Aaron Sherman writes:
: On Thu, 2002-02-21 at 19:49, Larry Wall wrote:
: > David M. Lloyd writes:
: > : On Thu, 21 Feb 2002, Sam Vilain wrote:
: > :
: > : > I can't count the number of times I've had to do something like:
: > : >
: > : > if (defined $foo and $foo ne "bar") { }
: > : >
: > : > to avoid my program writing garbage to STDERR.
: > :
: > : Of course you will now be able to say:
: > :
: > : if ($foo // "" ne "bar") { }
: > :
: > : Right?
: >
: > Not quite. You'd have to say:
: >
: > if ($foo // "") ne "bar" { }
: >
: > That's presuming we leave // with the same precedence as ||.
:
:
: Of course, that's not the same as the original, it just avoids the
: warning.
:
: It seems that that may have been the intent, but I'm not sure....
: Certainly this change would modify the behavior.
:
: I agree that there should be a simple way to say "I don't want to be
: told about undefined values", but I don't know what sorts of cans of
: worms that opens.
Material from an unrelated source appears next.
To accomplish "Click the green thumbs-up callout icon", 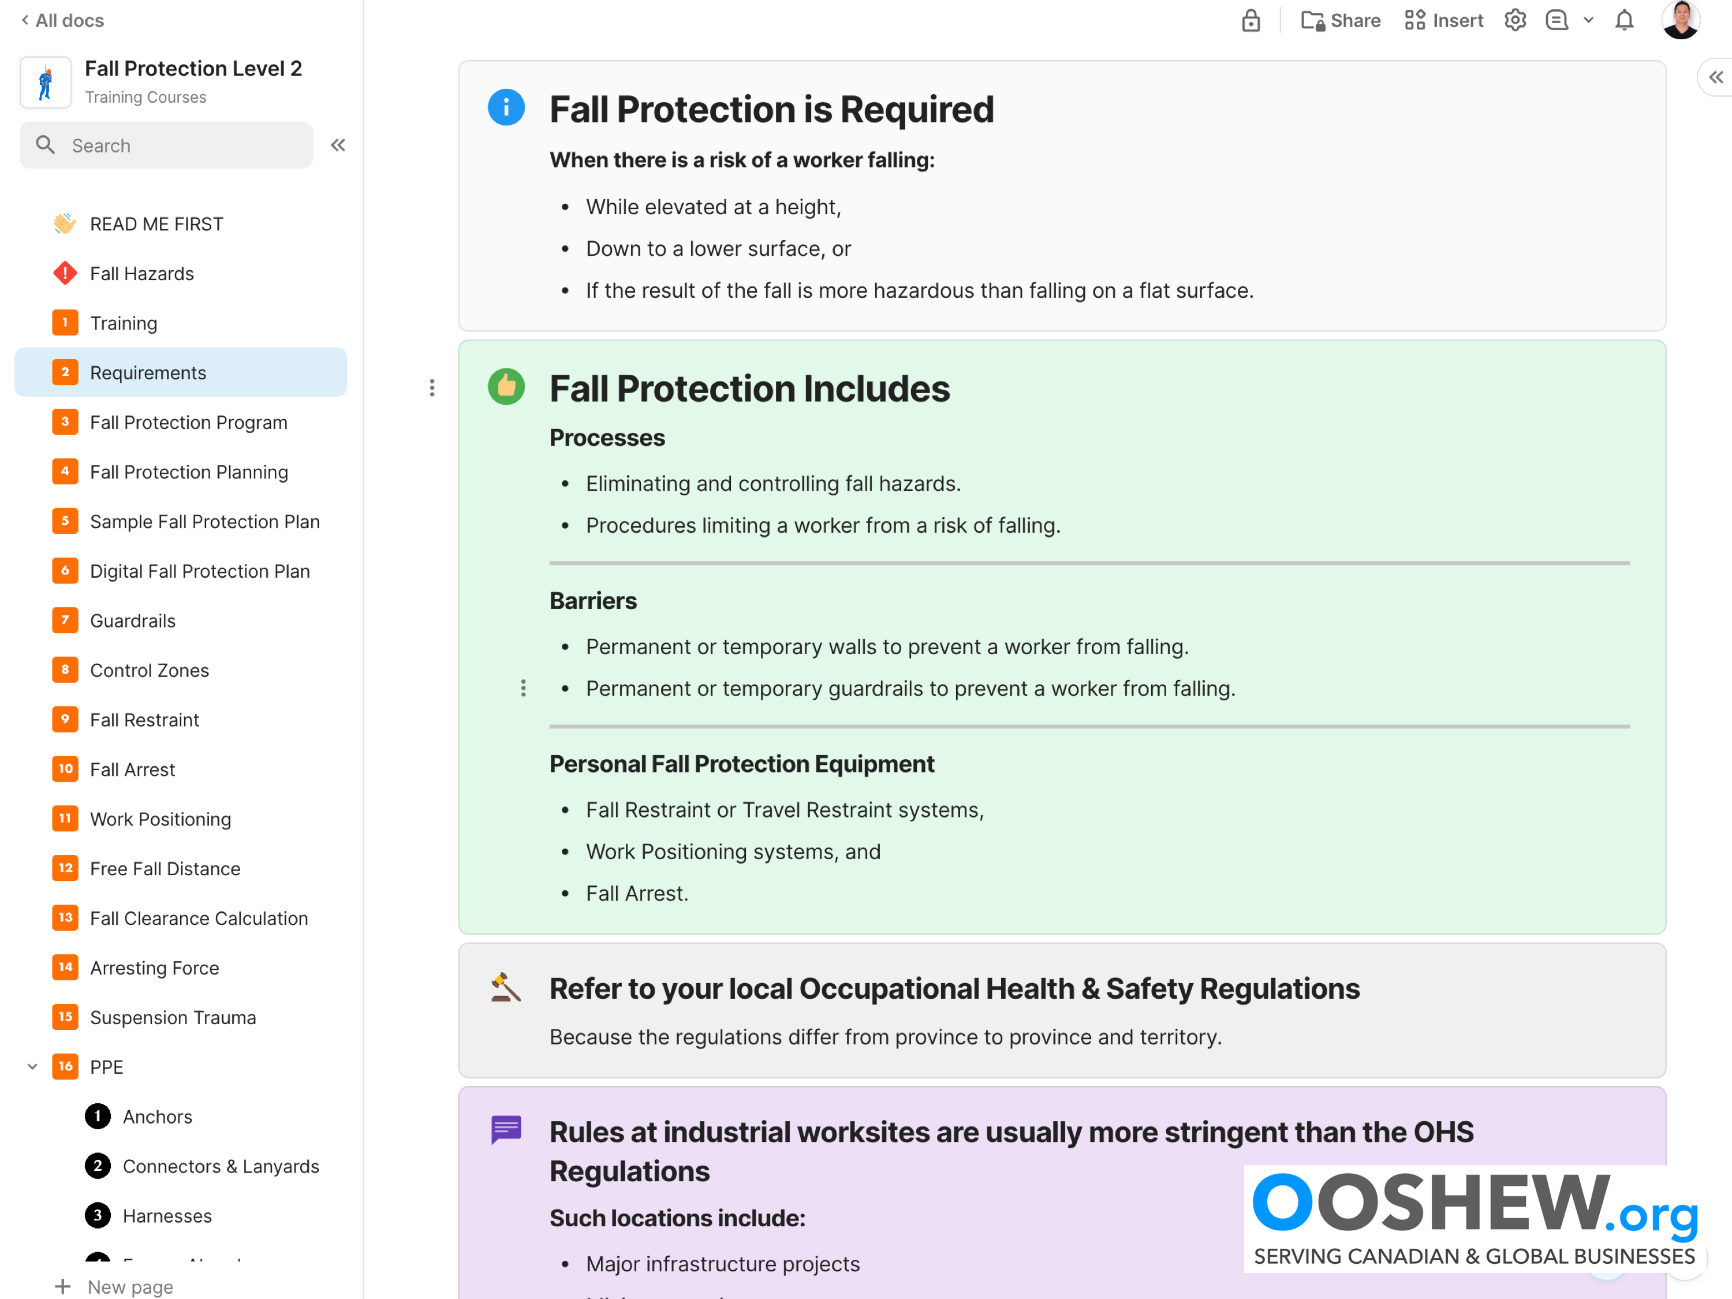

Something like a property might be better:
:
: my $foo is undefined;
: if ($foo ne "bar") { .... }
:
: Such a declaration seems safer than a global, "don't warn me about it"
: directive.
Hmm, I'd have said
my $foo is defined;
to mean that.
Alternately, we could have an "I mean it" postfix operator:
if $foo! ne "bar" { ... }
On the subject of "but", however, it occurs to me that it might find a
natural place to specify runtime properties:
0 but true
@array.shift() but tainted
undef but contains(new Exception "Ouch")
That would help people distinguish value properties from variable
properties, which would still be done with C<is>.